Pour la première fois dans l’histoire de l’Université Lumière Lyon 2, un enseignant-chercheur a été sanctionné pour “un comportement susceptible de constituer un harcèlement sexuel” (cf. jugement). En tant qu’étudiant·e·s et personnels mobilisé·e·s contre les violences sexuelles et morales dans l’Enseignement Supérieur et de la Recherche, nous reconnaissons l’importance que cette question soit enfin prise au sérieux dans un établissement de la région lyonnaise. Cependant, si ce jugement est historique, son caractère exceptionnel ne doit pas nous faire oublier que le combat contre le sexisme et les violences sexuelles à l’Université est loin d’être terminé.

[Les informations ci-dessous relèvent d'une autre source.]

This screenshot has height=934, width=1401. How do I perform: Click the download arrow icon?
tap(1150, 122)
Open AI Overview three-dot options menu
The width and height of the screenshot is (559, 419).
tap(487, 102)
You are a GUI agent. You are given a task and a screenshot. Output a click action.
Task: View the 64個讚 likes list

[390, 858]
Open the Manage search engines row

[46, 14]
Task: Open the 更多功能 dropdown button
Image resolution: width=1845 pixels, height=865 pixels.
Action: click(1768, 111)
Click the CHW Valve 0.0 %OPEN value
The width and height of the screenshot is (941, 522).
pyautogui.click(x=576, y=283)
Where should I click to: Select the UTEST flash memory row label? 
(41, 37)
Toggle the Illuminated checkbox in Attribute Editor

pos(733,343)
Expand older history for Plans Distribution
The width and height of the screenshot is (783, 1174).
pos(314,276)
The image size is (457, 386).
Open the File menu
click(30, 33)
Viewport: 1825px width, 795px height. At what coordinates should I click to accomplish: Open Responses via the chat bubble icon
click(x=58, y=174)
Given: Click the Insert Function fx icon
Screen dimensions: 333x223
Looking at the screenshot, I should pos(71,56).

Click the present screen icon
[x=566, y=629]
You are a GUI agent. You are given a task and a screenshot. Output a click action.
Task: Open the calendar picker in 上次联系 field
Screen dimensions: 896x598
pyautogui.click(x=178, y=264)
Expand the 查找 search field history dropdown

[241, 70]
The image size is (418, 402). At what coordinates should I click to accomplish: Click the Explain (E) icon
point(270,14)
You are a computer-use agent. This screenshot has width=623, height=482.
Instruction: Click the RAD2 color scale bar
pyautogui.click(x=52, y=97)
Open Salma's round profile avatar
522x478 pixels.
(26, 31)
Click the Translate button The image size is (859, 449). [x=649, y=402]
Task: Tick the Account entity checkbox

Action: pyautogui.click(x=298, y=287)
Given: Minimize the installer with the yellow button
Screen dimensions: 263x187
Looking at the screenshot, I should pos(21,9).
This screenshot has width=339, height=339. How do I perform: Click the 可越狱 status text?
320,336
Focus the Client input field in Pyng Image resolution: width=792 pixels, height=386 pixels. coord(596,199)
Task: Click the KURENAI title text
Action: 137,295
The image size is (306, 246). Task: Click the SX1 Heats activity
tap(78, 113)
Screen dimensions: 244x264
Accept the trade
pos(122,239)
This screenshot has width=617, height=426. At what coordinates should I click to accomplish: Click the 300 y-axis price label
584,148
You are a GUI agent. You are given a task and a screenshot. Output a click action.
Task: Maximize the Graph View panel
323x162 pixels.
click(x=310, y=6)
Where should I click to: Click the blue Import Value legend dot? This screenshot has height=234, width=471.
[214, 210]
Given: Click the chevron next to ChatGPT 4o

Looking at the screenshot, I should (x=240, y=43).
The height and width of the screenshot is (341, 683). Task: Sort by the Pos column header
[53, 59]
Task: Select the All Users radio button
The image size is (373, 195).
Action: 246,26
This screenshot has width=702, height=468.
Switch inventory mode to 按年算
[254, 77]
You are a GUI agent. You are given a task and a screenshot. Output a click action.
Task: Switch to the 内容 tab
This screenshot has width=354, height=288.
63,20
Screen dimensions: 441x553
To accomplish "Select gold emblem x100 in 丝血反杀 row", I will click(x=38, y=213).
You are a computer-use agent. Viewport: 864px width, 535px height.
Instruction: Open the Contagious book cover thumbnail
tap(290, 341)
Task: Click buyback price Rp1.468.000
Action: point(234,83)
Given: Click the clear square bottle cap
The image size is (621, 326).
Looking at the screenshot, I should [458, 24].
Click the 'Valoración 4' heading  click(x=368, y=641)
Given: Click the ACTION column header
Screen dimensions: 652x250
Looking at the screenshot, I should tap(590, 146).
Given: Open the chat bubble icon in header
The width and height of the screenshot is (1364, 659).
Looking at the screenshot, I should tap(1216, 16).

En effet, si nous ne disposons pas de statistiques précises à ce sujet, les nombreux témoignages que reçoivent les associations de lutte contre le harcèlement et les violences sexuelles dans l’ESR (telles que le CLASCHES) et la révélation dans la presse de plusieurs affaires d’agressions sexuelles dans les établissements d’enseignement supérieur (comme ce fut le cas récemment à l’Ecole Polytechnique) nous montrent l’importance et la gravité de ce phénomène. Les établissements de l’ESR sont des lieux privilégiés pour les violences sexuelles : les relations de dépendance entre un·e étudiant·e et son enseignant·e, entre un·e doctorant·e et son/sa directeur/trice de thèse ou encore entre un·e gestionnaire de scolarité et son/sa chef·fe de service sont des situations favorables à l’émergence d’abus de pouvoir de toutes sortes.
Une enquête de 2016 relative à la composition sexuée de l’ESR notait que les postes subalternes sont très majoritairement occupés par les femmes et que cette tendance s’inverse plus on gravit les échelons : dès le doctorat, on trouve moins d’étudiantes que d’étudiants et ce jusqu’au plus haut grade, celui de Professeur des Universités. Or, ce sont d’abord les femmes qui subissent ces violences et harcèlement sexuels commis par des hommes (enseignants, chefs de service etc.). Cette répartition genrée dans l’ESR participe du silence et de la reconduction des violences que les femmes subissent. Plus précaires, plus pauvres et occupant des positions moins élevées dans la hiérarchie alors qu’elles sont plus nombreuses à travailler dans l’enseignement supérieur, les femmes sont les premières victimes d’abus sexuels et de harcèlement. Mais elles ont moins de pouvoir et donc moins de possibilité de se défendre contre ces violences.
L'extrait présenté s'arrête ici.